# Data drawn from a collection

[Begin]

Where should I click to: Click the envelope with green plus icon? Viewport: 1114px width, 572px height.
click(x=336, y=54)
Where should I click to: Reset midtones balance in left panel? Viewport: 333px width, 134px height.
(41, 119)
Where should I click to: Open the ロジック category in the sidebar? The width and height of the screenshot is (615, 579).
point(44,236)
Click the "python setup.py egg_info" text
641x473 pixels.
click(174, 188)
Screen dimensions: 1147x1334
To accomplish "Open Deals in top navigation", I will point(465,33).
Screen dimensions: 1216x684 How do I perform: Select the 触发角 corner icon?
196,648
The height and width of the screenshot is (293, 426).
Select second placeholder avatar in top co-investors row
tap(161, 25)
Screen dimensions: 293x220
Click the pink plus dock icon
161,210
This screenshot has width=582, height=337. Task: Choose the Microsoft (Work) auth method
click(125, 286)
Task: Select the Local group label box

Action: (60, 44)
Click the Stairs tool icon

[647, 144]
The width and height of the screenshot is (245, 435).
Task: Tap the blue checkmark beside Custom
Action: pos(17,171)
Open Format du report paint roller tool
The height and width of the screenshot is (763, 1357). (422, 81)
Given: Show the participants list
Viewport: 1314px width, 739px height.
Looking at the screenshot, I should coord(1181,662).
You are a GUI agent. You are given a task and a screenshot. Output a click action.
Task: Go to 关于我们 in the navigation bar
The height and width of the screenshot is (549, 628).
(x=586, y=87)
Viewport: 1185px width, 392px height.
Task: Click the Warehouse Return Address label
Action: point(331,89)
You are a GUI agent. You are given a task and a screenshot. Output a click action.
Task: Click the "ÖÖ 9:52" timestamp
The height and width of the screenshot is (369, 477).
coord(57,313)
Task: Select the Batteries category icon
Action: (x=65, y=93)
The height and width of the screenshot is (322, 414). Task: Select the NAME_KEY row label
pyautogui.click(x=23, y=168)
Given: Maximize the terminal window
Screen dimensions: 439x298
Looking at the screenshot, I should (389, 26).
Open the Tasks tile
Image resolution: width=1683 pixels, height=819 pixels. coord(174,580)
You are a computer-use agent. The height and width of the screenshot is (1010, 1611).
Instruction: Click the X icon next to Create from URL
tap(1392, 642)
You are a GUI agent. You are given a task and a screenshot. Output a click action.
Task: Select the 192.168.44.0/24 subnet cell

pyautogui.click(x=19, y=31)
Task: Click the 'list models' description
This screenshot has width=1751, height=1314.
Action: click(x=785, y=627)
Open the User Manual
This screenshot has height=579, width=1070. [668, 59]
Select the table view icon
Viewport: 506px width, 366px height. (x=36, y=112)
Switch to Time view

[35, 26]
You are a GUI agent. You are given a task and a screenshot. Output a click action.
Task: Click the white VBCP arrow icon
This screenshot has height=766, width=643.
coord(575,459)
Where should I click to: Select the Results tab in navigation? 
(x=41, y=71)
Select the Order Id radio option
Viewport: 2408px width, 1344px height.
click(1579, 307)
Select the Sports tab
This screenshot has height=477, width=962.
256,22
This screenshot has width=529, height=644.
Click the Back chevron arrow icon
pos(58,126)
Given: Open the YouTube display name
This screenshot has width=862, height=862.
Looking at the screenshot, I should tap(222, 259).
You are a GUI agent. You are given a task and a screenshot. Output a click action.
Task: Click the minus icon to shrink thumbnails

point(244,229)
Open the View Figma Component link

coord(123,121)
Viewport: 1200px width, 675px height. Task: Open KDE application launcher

[End]

Rewrite everything in the listing from the line containing "Screen dimensions: 1216x684" down to the line containing "Action: (60, 44)", requests included. Multiply each click coordinate in the answers by 0.5 and round to whole numbers, with halves rounding up.

Screen dimensions: 1216x684 How do I perform: Select the 触发角 corner icon?
98,324
The height and width of the screenshot is (293, 426).
Select second placeholder avatar in top co-investors row
tap(81, 13)
Screen dimensions: 293x220
Click the pink plus dock icon
81,105
This screenshot has width=582, height=337. Task: Choose the Microsoft (Work) auth method
click(63, 143)
Task: Select the Local group label box

Action: (30, 22)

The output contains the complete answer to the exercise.